In this way, standard notions of topology, more precisely Hausdorff topology, arise naturally and quite generally  in the physical context. When the set of physical entities you want to describe are also determined by using mutually compatible  coordinate systems, the notion of manifold (topological or differentiable depending on your requirements on the mutual compatibility of the used coordinates) naturally enters the play. The notion of topological manifold actually also assumes another technical requirement on the topology (a countable topological basis giving rise to the so called paracompactness property). This hypothesis is difficult to physically  justify in elementary contexts and in fact, also in mathematics, it is not always required.
A fundamental context concerns the physical representation of events. They are represented in terms of spatial position and time location. To measure that information you use real  instruments, rulers and clocks. The above discussion naturally leads to a basic  representation in terms of a Hausdorff space, before introducing other more sophisticated structures,  where the neighbourhoods are defined by the precision of instruments.
However there are many other cases, think of the representation of the equilibrium states of a thermodynamical system.

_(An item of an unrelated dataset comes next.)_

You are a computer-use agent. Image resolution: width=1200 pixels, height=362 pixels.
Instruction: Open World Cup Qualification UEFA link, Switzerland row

I stress that I mentioned only elementary and intuitive contexts where topology naturally enters. Considering more advanced subjects of physics, different types of topologies arise. Hausdorff property and second countability  cease to be relevant in some contexts essentially of quantum nature. QFT, Quantum Gravity, but also QM. There are classifications of classes of entangled states, in finite dimensional Hilbert spaces,  which refer to the Zariski topology.  As is known, that topology is not Hausdorff.
A: There have been a number of proposals motivated by quantum gravity to use non-Hausdorff manifolds to describe timeline splitting (as in the many worlds interpretation) and avoid time travel paradoxes.
https://www.researchgate.net/publication/334223872_Interpreting_non-Hausdorff_generalized_manifolds_in_General_Relativity
https://arxiv.org/abs/gr-qc/0505150
A: This is a little more philosophy/mathematics than physics, but there is an alternative approach pioneered by Tim Maudlin that tries to replace point-set topology with a theory about straight lines. He takes the topological manifold approach to lack an intuitive basis, and so he proposes an alternative mathematical theory. It is called the theory of linear-structures. If you are interested, here is the link to the book
https://www.amazon.com/New-Foundations-Physical-Geometry-Structures/dp/0198701306/ref=sr_1_1?dchild=1&keywords=tim+maudlin+linear+structures&qid=1599746275&sr=8-1
A: The simple answer is, that that is what spacetime physically is, a topological space.
It all started when Euler first counted the edges of a polyhedron and came up with his famous formula V - E + F = 2. When polyhedra or graphs drawn on surfaces like toroids, Klein bottles and Moebius strips came under study, they did not match his formula. The study of such surfaces became known as analysis situs and the surfaces as manifolds. Mathematicians then began wondering about solids, spaces and their equivalents in higher dimensions, all now understood as manifolds in n dimensions and the field was renamed topology. Spacetime is just such a 4-manifold.
We don't know its shape. Does time have a beginning or an end or does it all curl round on itself as Stephen Hawking suggested? Might space have a boundary or does it too curl round on itself like the surface of a sphere? If they curl, in what way do they curl? The possible manifolds are just the solutions to the equations of General Relativity, but we don't know which is the right solution.
Having developed this approach, the mathematics began cropping up in all sorts of different places. There is little intuition for this, only the observation that the maths is still described by the same terms, even though it is applied in the context of subnuclear particle scattering interactions or whatever.